Comprender en su complejidad el desencanto y la frustración de millones de brasileños debe ser el primer paso de Rousseff para salir de su aislamiento —desconectada de la calle, del Congreso y de su propio partido— y recuperar la iniciativa por el camino de las reformas.
No va a ser fácil. Exigirá carisma, sagacidad y sacrificios. Brasil está desde hace casi dos años en una tormenta perfecta: frenazo económico, corrupción política y bloqueo institucional. Atrás han quedado las dos décadas prodigiosas que protagonizaron los expresidentes Henrique Cardoso y Lula da Silva, cuando 30 millones de brasileños salieron de la pobreza y el tirón de la demanda china estimulaba un crecimiento que llegó al 7,5% del PIB en 2010, fluían los créditos baratos al consumo y se extendían las políticas asistenciales. Hoy, Brasil coquetea con la recesión, el crecimiento apenas roza el 1% y la inflación, el dragón de la economía, escala hasta el 7,7%.
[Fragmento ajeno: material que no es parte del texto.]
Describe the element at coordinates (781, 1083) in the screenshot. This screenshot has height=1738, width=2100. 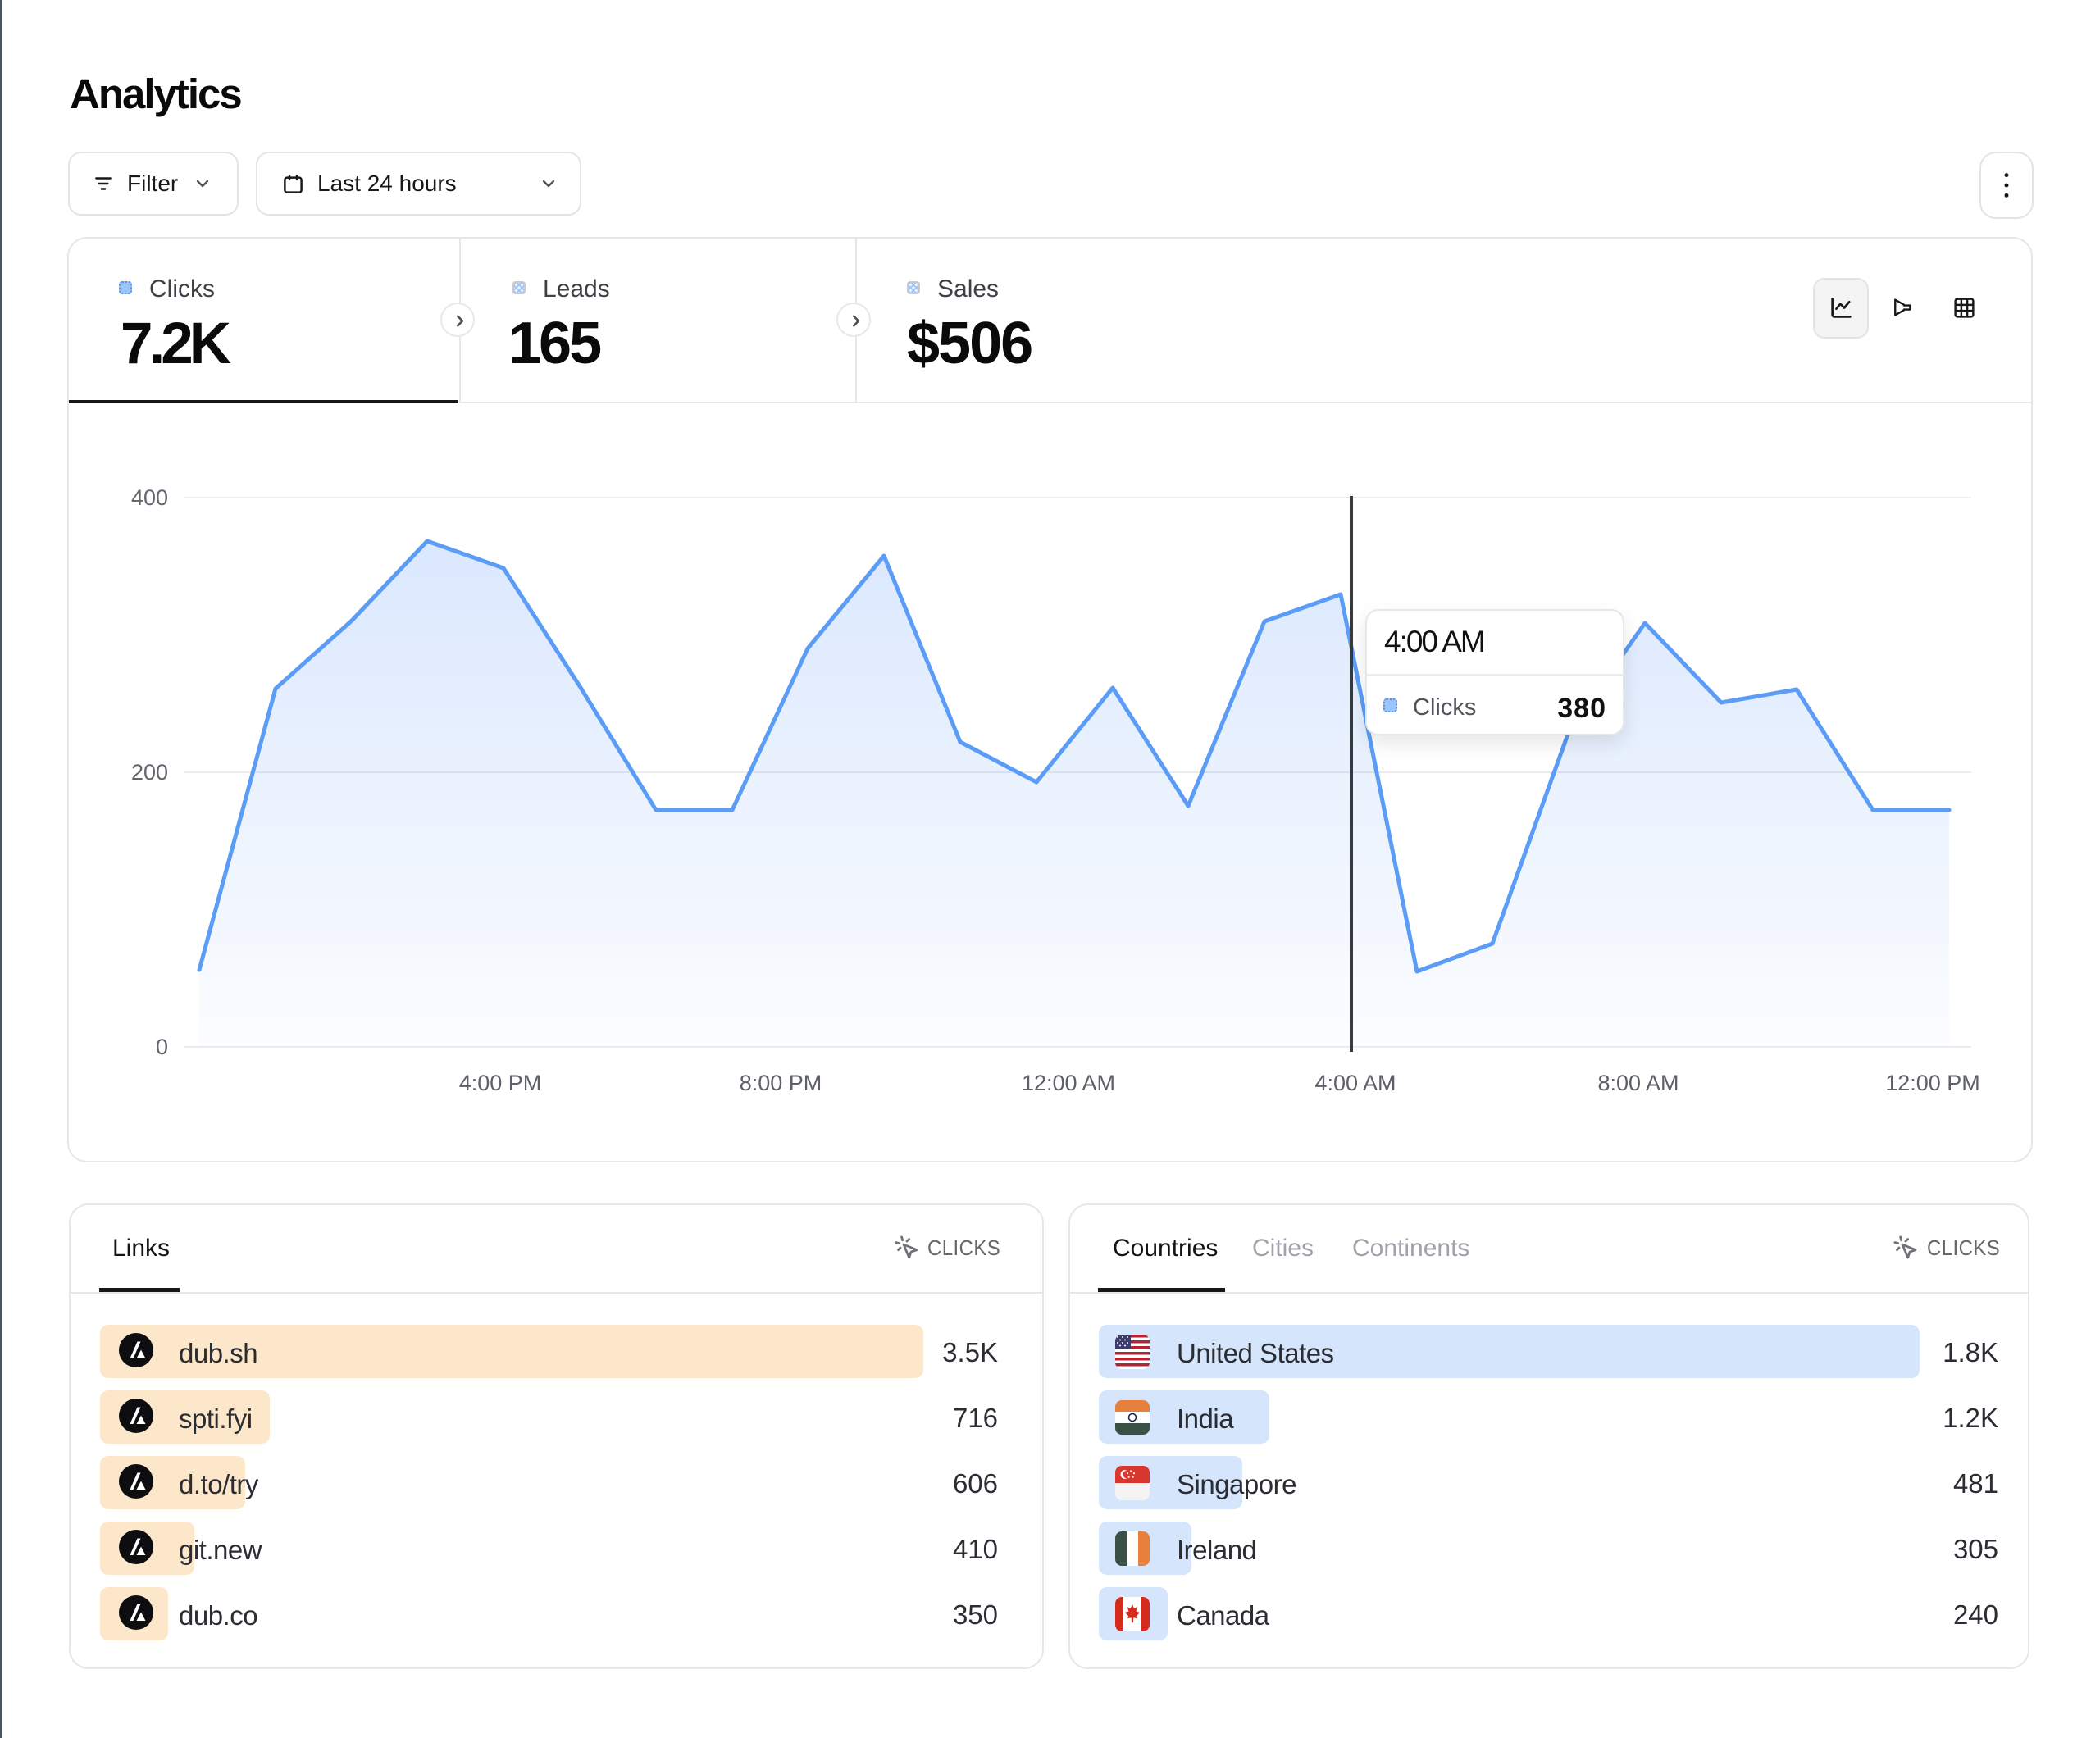
I see `svg-text: 8:00 PM` at that location.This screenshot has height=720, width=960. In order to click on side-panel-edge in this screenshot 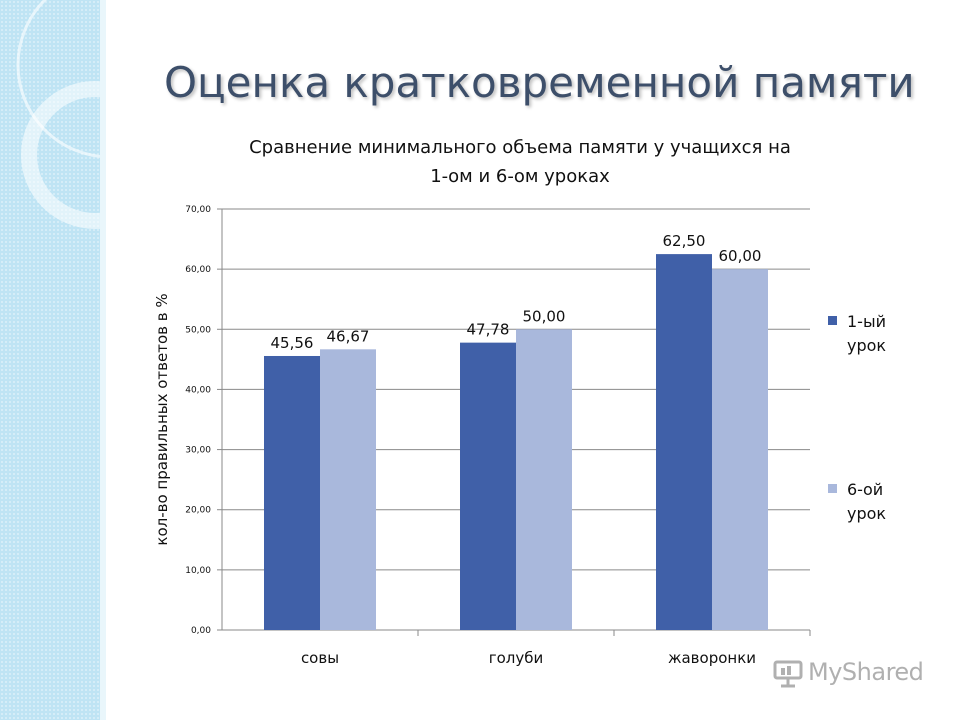, I will do `click(103, 360)`.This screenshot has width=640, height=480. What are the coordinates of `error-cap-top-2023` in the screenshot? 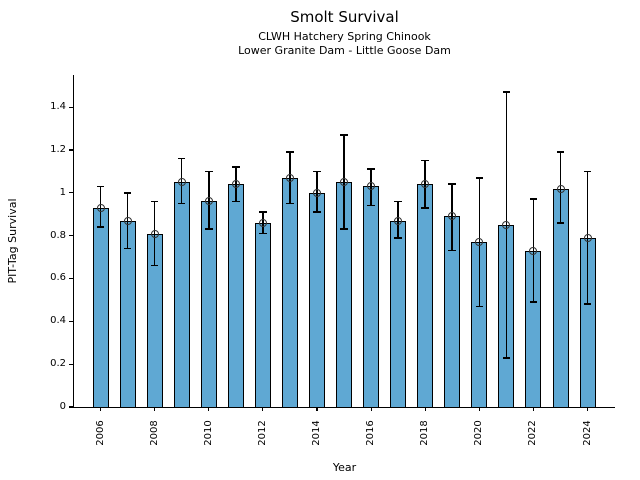 It's located at (560, 152).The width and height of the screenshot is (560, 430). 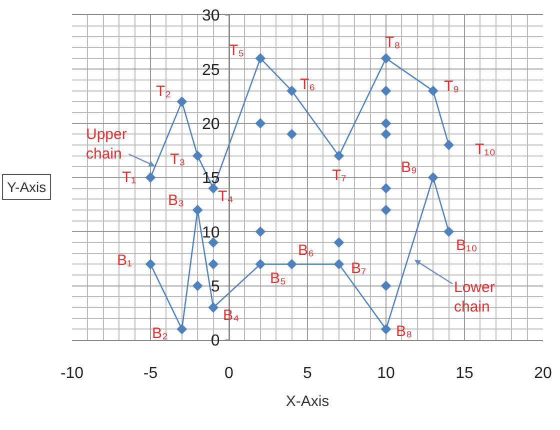 I want to click on annotation: B₁₀, so click(x=467, y=246).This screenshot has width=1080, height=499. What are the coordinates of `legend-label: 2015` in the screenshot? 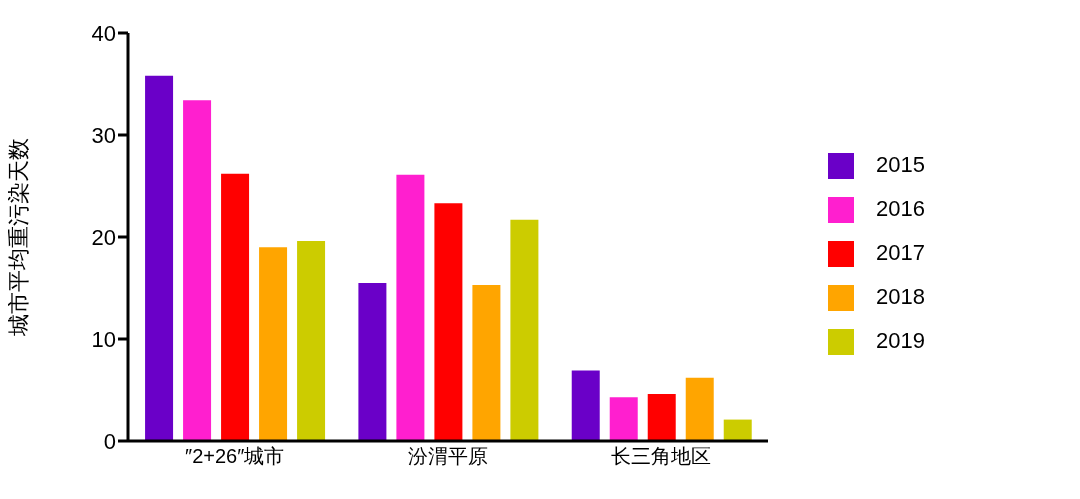 It's located at (900, 164).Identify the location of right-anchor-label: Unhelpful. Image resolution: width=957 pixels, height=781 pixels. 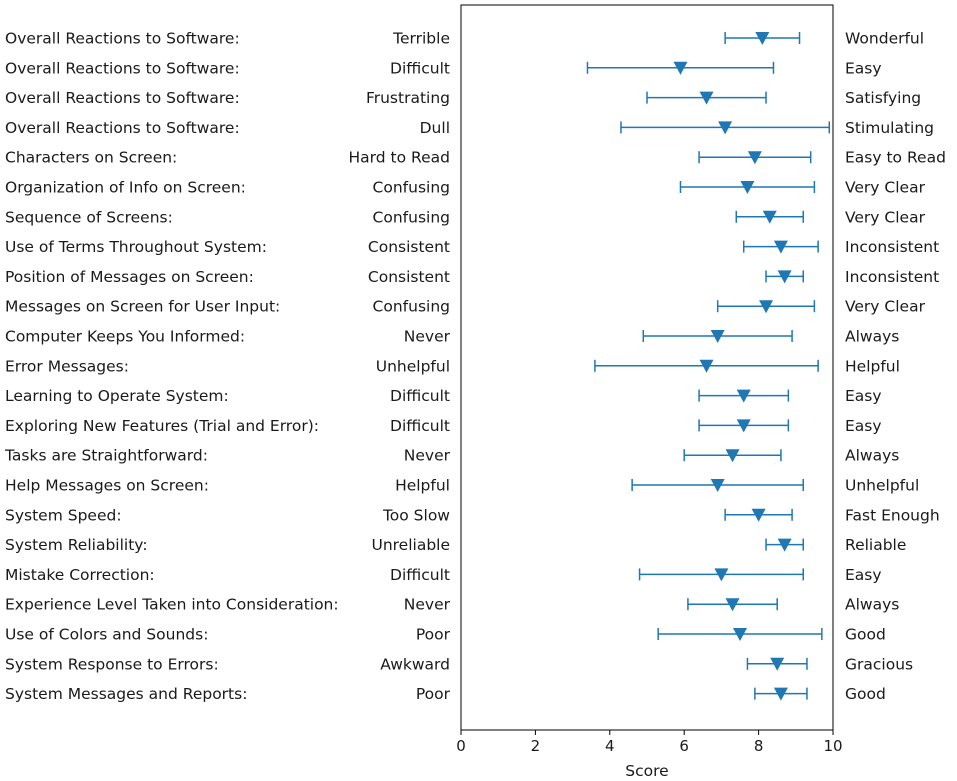
(882, 486).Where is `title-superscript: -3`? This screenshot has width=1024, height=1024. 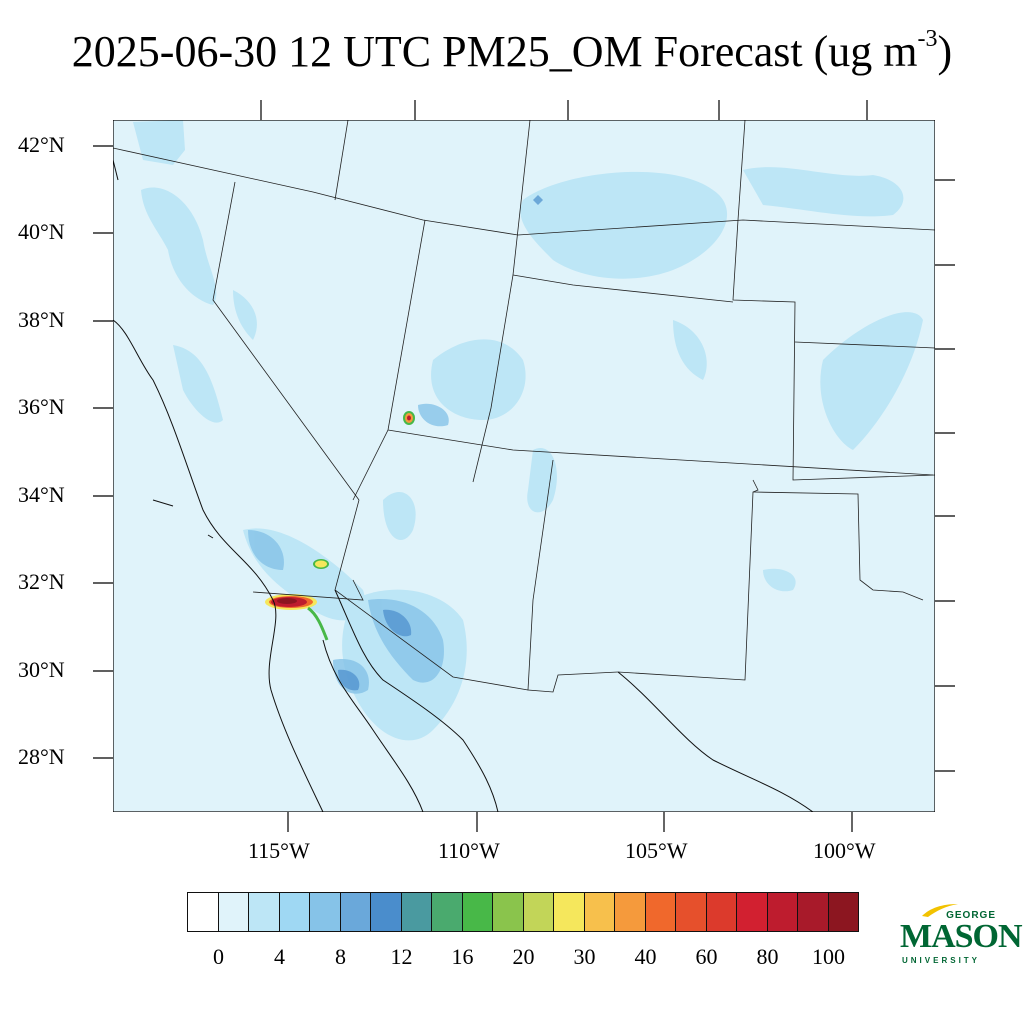 title-superscript: -3 is located at coordinates (928, 39).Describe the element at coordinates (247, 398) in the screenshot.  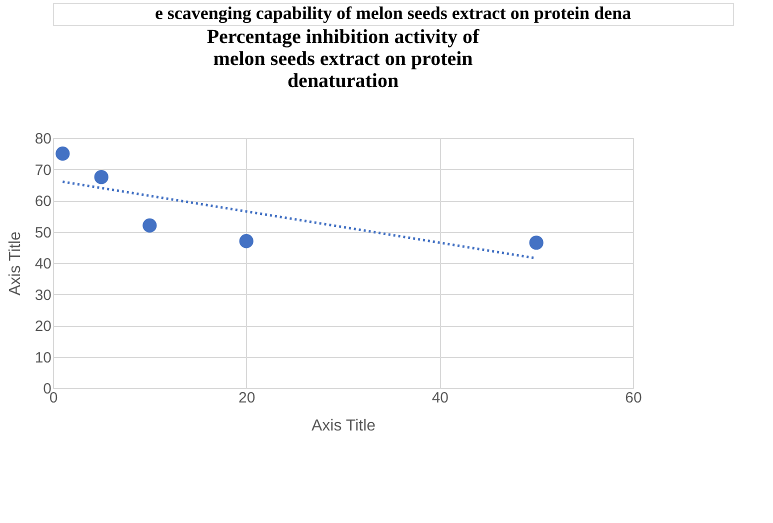
I see `x-tick-label: 20` at that location.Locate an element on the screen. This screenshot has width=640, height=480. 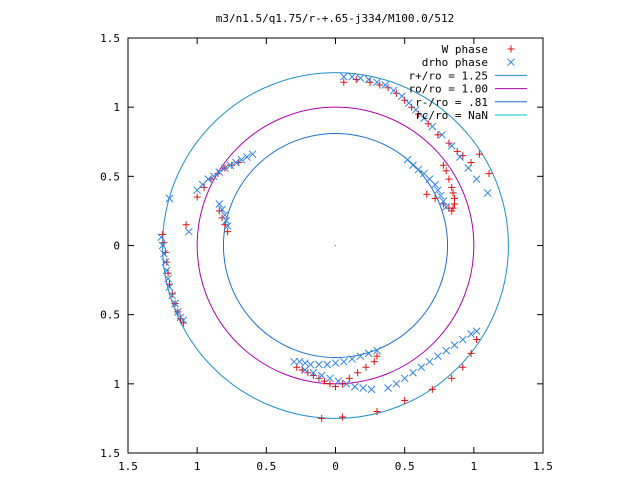
x-tick-label: 0 is located at coordinates (336, 466).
No es mejor el panorama político, sacudido por escándalos de corrupción como la gigantesca trama de sobornos en Petrobras que ha llevado a decenas de diputados, funcionarios y empresarios a prisión o al banquillo. Tampoco ayuda un Congreso dominado y desprestigiado por los intereses tácticos de un sinfín de pequeños partidos ni una Administración mastodóntica, cara, ineficiente e intervencionista en manos de 39 ministros.
No está en juego la renuncia o destitución de la presidenta —con escasas posibilidades de prosperar—, sino la salud de la democracia y el bienestar de la gente. Es la hora de la reforma política, del ajuste económico —ya iniciado por el actual titular de Hacienda, el social-liberal Joaquim Levy— y de una decidida lucha contra la corrupción, caiga quien caiga. Es la hora también de las convicciones. Dilma Rousseff ha recibido un doloroso aviso; aún tiene tiempo para corregir el rumbo.